Yang paling membuat kepala ini pusing adalah mainan yang berantakan di mana-mana. Sebenarnya apa pantas sih disebut berantakan? Kesannya, mainan anak-anak adalah momok yang menyebalkan buat seorang ibu (juga Ayah ya). Padahal bermain adalah hak seorang anak.
Ketika si anak mengeluarkan buku-buku yang disusun rapi oleh ibunya atau ayahnya, berarti dia berminat untuk melihat isi buku itu.

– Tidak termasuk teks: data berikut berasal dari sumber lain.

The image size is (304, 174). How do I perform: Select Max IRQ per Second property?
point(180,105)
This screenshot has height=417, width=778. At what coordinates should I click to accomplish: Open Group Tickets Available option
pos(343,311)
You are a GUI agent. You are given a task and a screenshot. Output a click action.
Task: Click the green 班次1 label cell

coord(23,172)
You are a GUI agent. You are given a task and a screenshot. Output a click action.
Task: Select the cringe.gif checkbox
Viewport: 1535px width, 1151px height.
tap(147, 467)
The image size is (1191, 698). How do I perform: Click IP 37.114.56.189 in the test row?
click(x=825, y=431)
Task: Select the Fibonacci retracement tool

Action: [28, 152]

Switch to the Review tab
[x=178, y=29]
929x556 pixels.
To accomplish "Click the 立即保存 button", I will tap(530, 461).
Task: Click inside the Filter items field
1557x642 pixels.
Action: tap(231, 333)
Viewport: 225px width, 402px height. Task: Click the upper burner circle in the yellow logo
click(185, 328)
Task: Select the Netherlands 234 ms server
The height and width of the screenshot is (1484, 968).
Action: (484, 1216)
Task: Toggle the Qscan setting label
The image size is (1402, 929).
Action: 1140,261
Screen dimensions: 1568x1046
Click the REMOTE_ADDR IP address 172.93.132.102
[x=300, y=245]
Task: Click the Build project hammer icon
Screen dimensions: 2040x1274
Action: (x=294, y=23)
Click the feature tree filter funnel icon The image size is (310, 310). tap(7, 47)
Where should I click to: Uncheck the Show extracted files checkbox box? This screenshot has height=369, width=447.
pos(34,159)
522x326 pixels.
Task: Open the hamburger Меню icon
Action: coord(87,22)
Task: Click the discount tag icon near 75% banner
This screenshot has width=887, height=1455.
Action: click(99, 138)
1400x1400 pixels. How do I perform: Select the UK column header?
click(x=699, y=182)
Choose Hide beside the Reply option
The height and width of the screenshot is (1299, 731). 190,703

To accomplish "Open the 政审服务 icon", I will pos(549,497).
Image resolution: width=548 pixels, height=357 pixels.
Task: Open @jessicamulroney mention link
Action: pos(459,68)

Ya, kan?
Atau ketika si anak sibuk menarik-narik tutup kotak lego, lalu mengeluarkan isinya, membuat aneka bentuk yang menurutnya menarik, setelah itu diletakkan di mana pun di suka, itu pun pertanda anak kita cenderung aktif-kreatif kan ya?
Lalu, bagaimana sih agar rumah tidak terus menerus dalam kondisi berantakan? Bikin pusiiiing.
Melatih anak untuk meletakkan kembali mainannya sudah kulakukan. Tapi tidak selalu mulus, sesuai dengan keinginan seorang ibu. Lihat saja, nggak pagi, nggak siang, nggak malam, nggak perlu nunggu sejam, di sana sini pasti nemu mainan.
Padahal kotak penyimpan mainan sudah diletakkan di tempat yang mudah dijangkau. Agar mudah dikembalikan ke tempatnya. Tetapi, toh akhirnya tangan ibu juga yang harus membersihkannya.
Pernah suatu kali, aku minta kepada kedua anak balitaku agar mengembalikan buku-buku yang berserakan di atas kasur. Badanku yang penat, lelah, makin lieur (pusing) ketika melihat kasur yang empuk dipenuhi oleh serakan buku. Ampyuuun deh.
"Alma, Tiara, tolong bereskan buku-buku ini."
"Duh tanganku pegel, Bu," sahut si sulung, Alma.
"Tanganku pegel, Bu," tiru si tengah, Tiara.